Dementia is Complicated, then add the Army
My husband's leaders appear to have this idea that someone with dementia should be sitting in a corner drooling and unable to speak. I actually hate the word dementia. It brings to mind a demented person that you would see in a 60's horror movie. I think the public in general has this misconception. Following are origins and definitions of dementia. I think the last part of the medical definition gets forgotten or ignored when thinking about a person with dementia.
1800–10; < Latin dēmentia madness, equivalent to dēment- out of one's mind (see dement) + -ia noun suffix
Dementia definition from medical dictionary:
Deterioration of intellectual faculties, such as memory, concentration, and judgment, resulting from an organic disease or a disorder of the brain, and often accompanied by emotional disturbance and personality changes.
Once again, a person with dementia is not a psychopath or a person that has no ability to communicate to the world. Eventually they will lose their ability to communicate but they don't start out that way.
One more thing I want to address is what is known as "Cognitive Reserve."
It is much more complicated than what I can explain here but to keep it as simple as possible it explains how a person with dementia can appear "normal" to others that are not close to them.
My husband is a very intelligent person. He is also a bibliophile. He has more knowledge from reading in his little finger than I do in my entire body from years in college studying.

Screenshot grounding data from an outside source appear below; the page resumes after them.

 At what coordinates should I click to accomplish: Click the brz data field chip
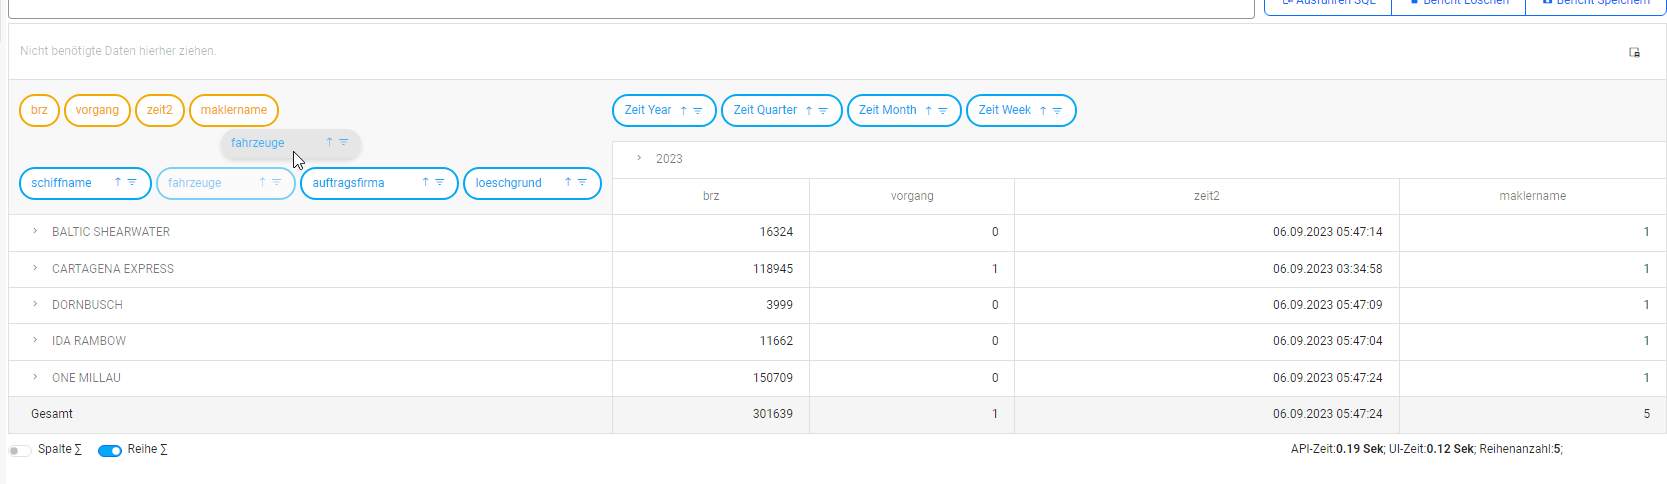[39, 110]
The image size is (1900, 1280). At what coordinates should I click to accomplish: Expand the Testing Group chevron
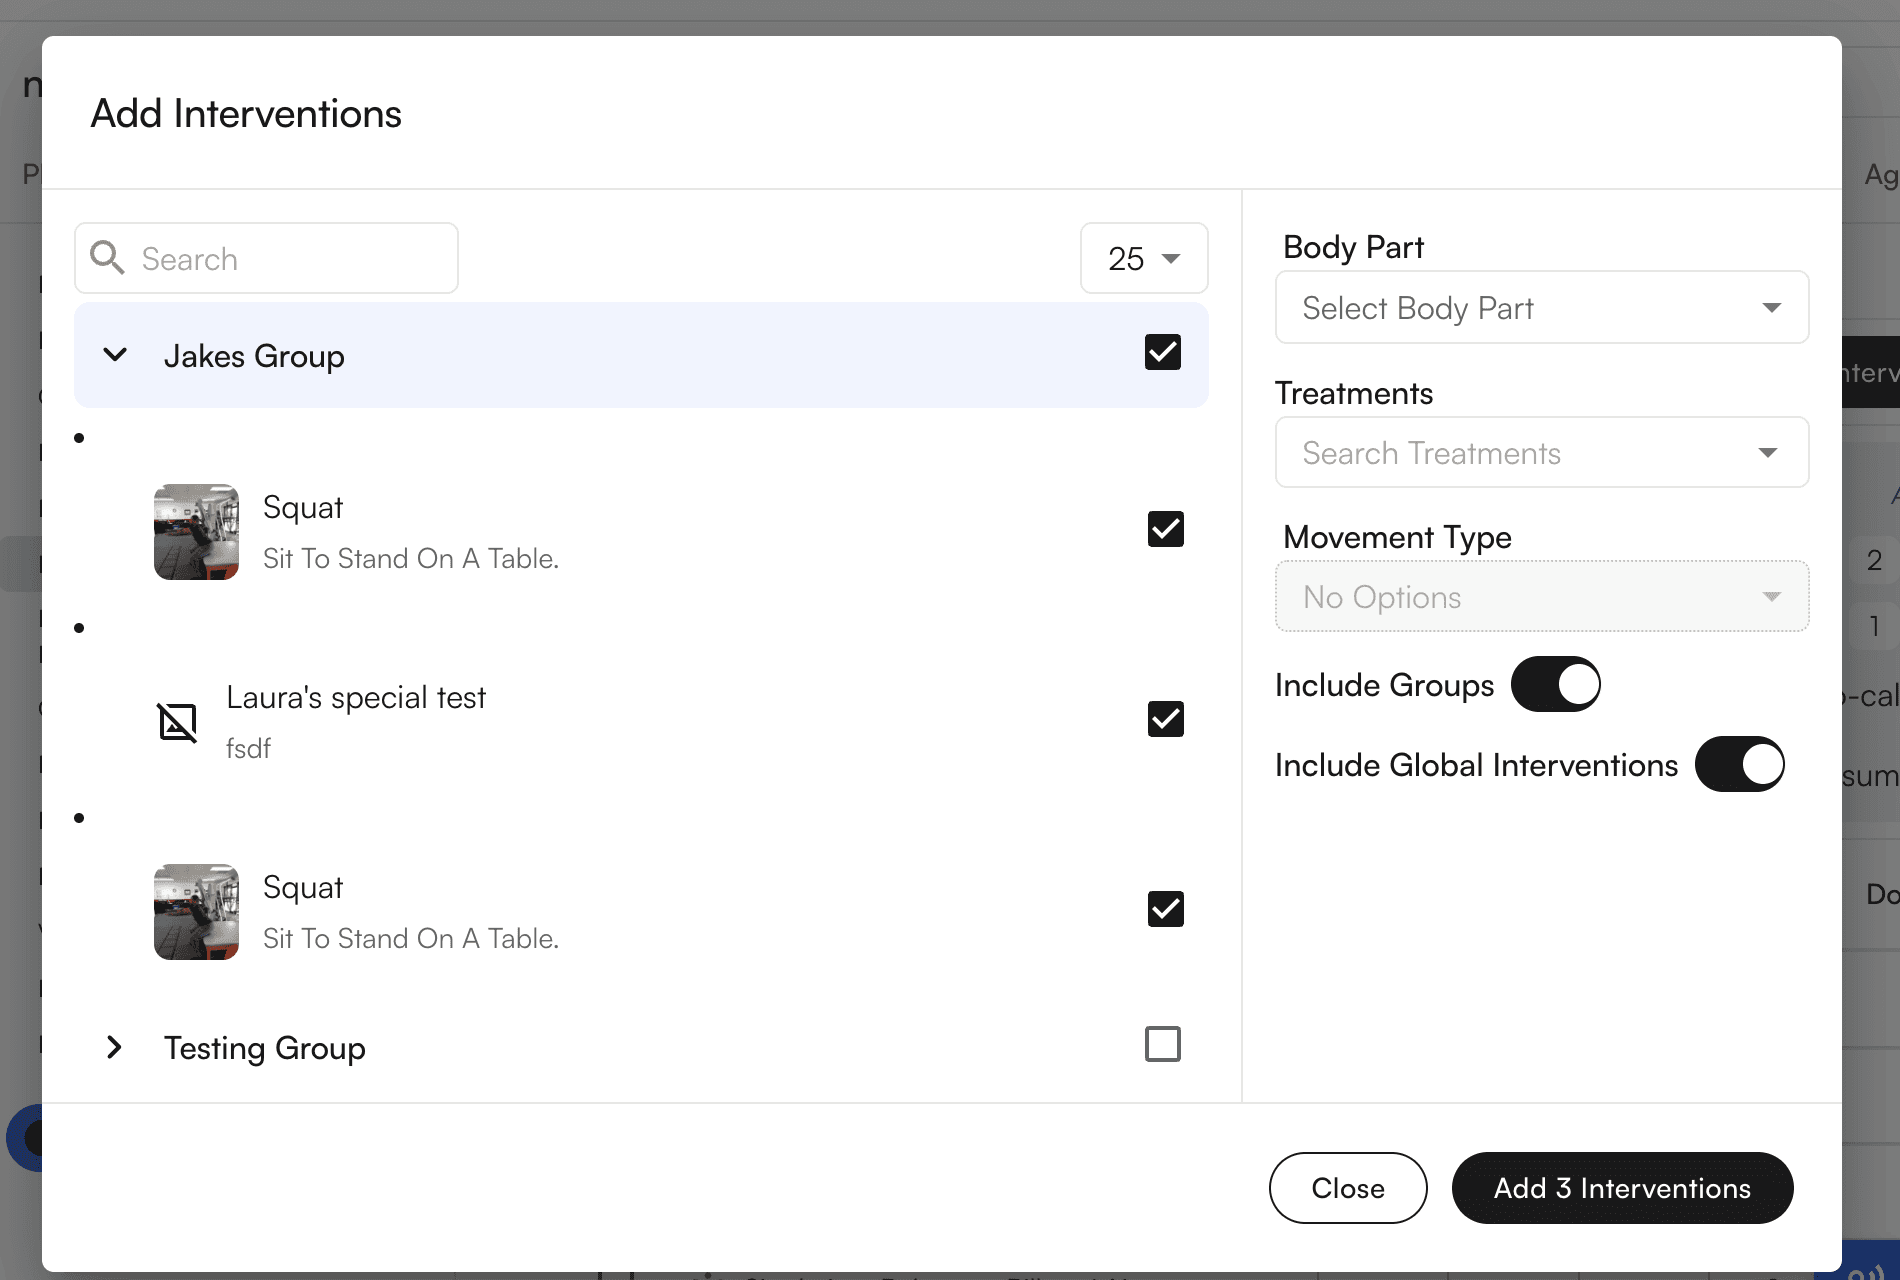tap(115, 1047)
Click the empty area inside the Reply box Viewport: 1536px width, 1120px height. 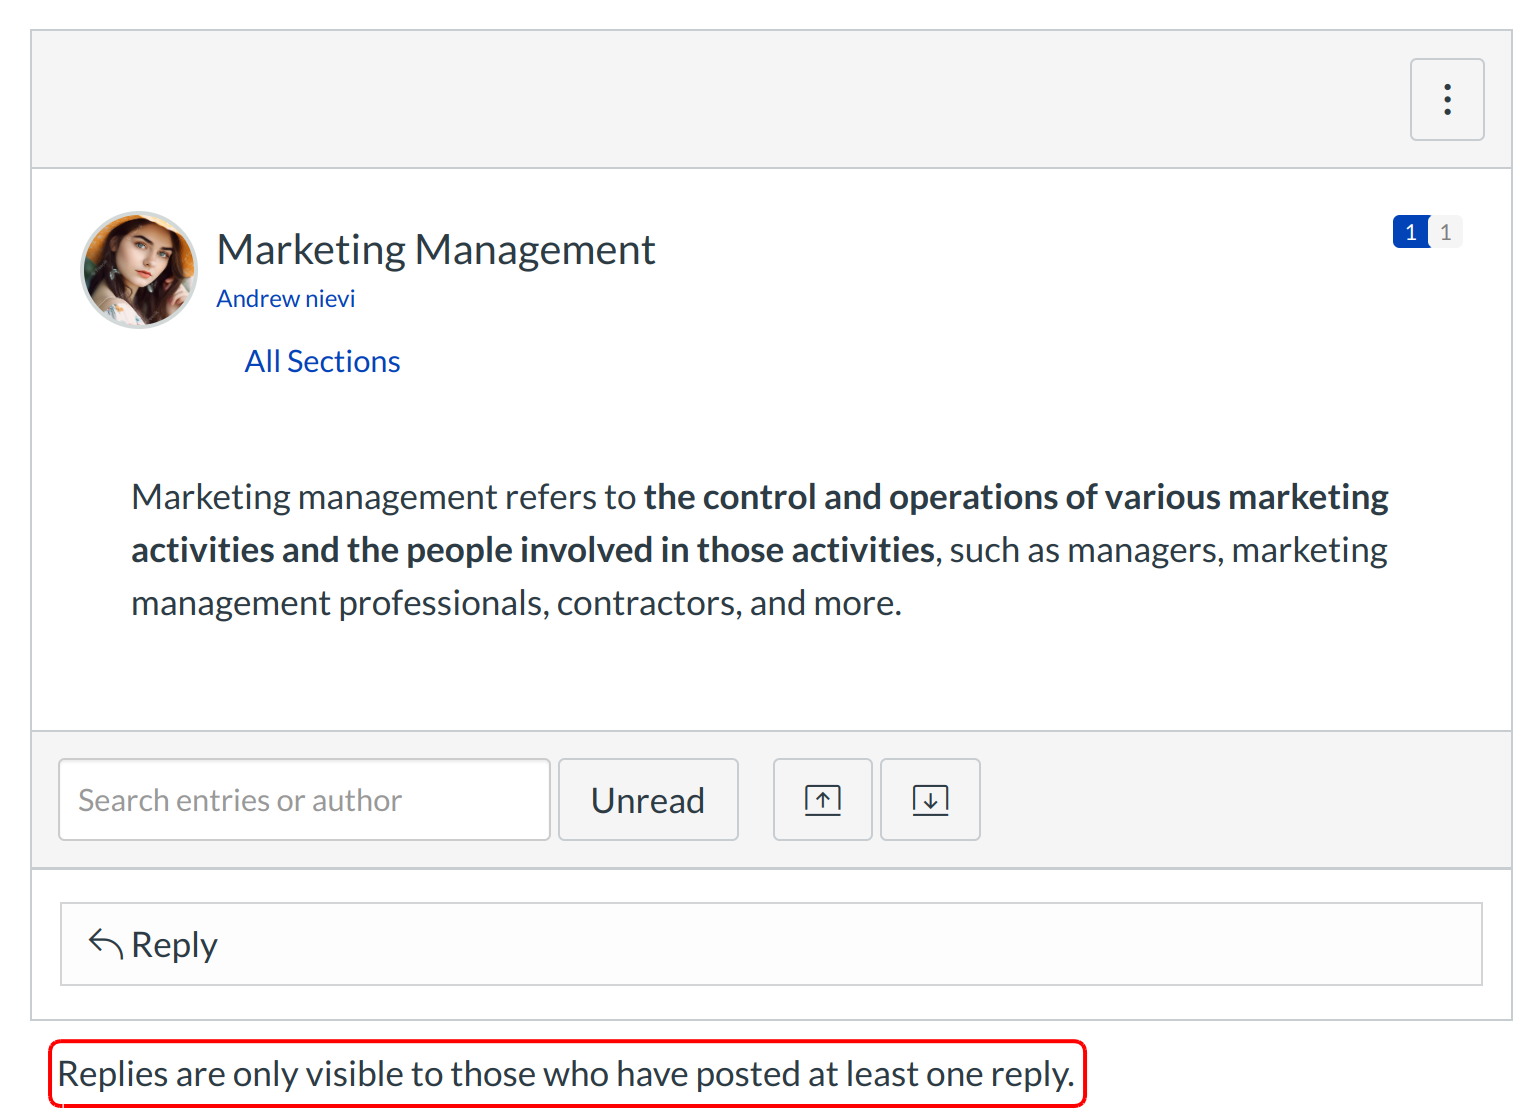coord(800,945)
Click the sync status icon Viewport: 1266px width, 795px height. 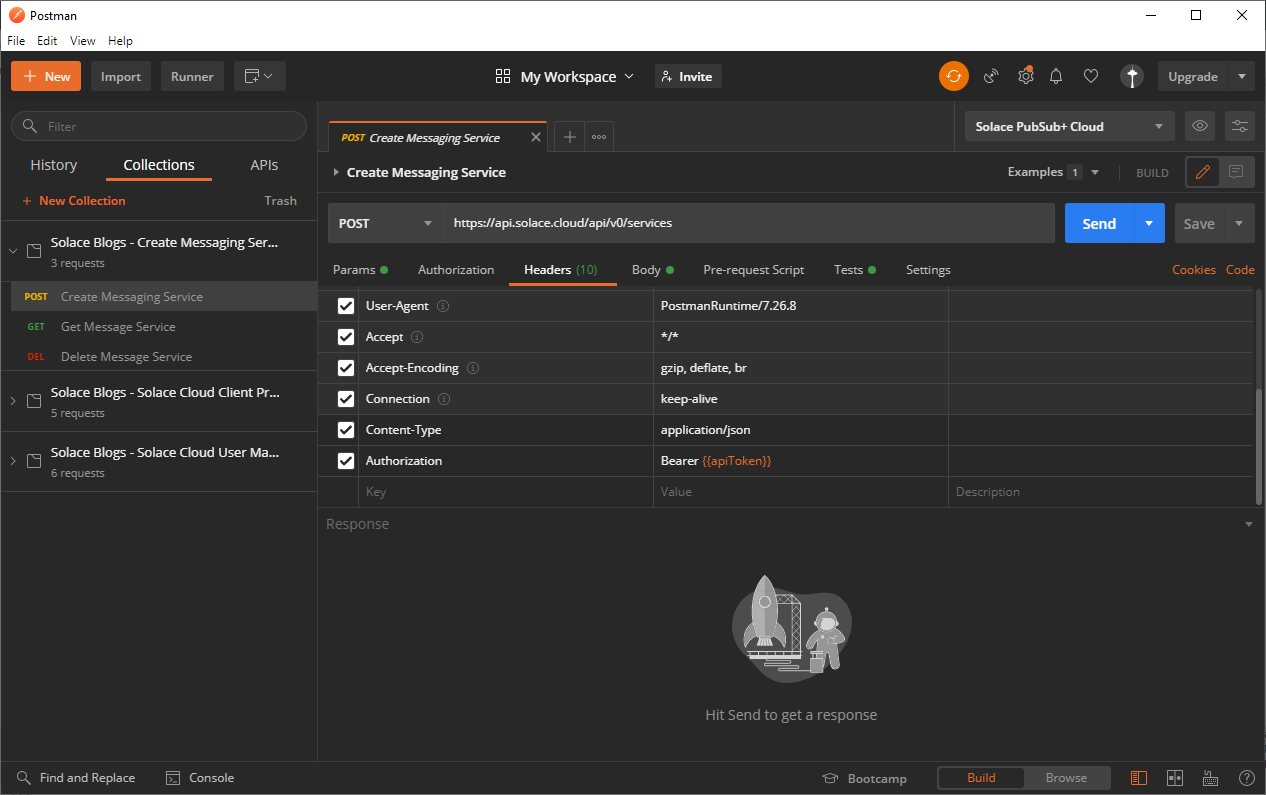pos(953,76)
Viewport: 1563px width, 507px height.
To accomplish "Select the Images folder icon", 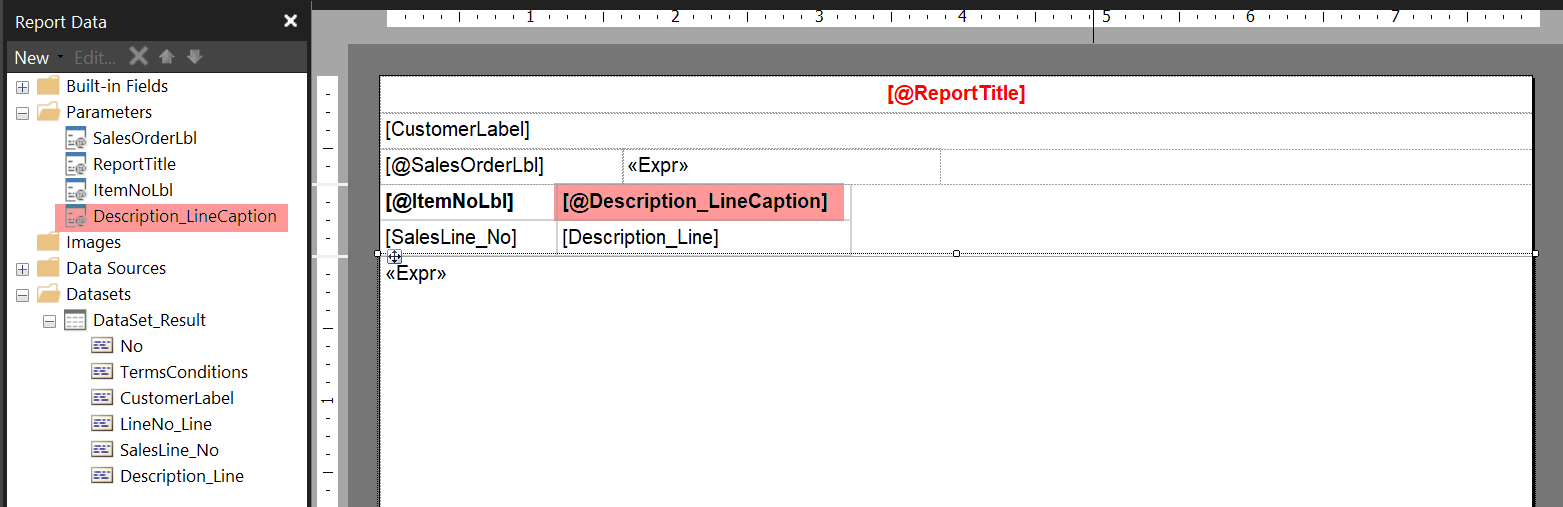I will pyautogui.click(x=48, y=242).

The knowledge that he gained throughout his life is still there. It will eventually be gone but for now he has it. That doesn't make his disease any less worse. He still can't retain what he sees, hears or learns today. His type of dementia also affects his behavior more than his memory.
It is this cognitive reserve that has caused us so many issues with the Army. His military career goes back to when he was 17 years old. That information is far back in his memories. He knows what to say, how to say it and when to say it.
This last week they had my husband take a VCAT test. Apparently that is an aptitude and interest test. I am not sure why but I suspect it was to say that there is nothing wrong with my husbands abilities. He scored very high in reading and editing. Not so well in math which was never his strong point anyway. That test really proves nothing other than my husband is still an intelligent human being. It does not mean he is still able to function and learn in a normal everyday living situation. It does not change the behavioral issues or the REM sleep behavior disorder. I will be anxiously waiting for someone to say something about his scores on this test. I would also love to have the ability to go back in time and see what his scores would have been like two years ago.
When one of his Doctors told me about cognitive reserve I immediately had to research it.
Basically what I found was that having a high IQ does not stop or slow someone from getting dementia, it just makes it harder to notice. Once it is noticed the decline tends to be rapid.
Following are some snippets from research I have done:
The clinical diagnosis of dementia is not perfectly linked to levels of underlying neuropathology. The theory of cognitive reserve explains this phenomenon. People with high reserve go undiagnosed until damage is severe, then rapid decline ensues.
Cognitive reserve can be estimated clinically as it is effectively general cognitive ability and knowledge. The variables that are associated with cognitive reserve include: IQ, brain size, education, professional attainment, leisure activities, and familial history (of diagnosed dementia).
The presence of cognitive reserve implies that people with greater reserve who already are suffering neuropathological changes in the brain will not be picked up by standard clinical cognitive testing. Conversely anyone who has used these instruments clinically knows that they can yield false positives in people with very low reserve.
Now, in fairness, there are people in his Command that are trying to learn about what this disease really is and how it works. Some are highly educated but as with most people, if you don't have a personal connection to dementia it is only a word.
Life has improved slightly this week. I want to have faith that they are trying to figure it out and that the right thing will be done.
Two things interfere with my faith though. I don't trust them and nice people (that weren't before) scare me.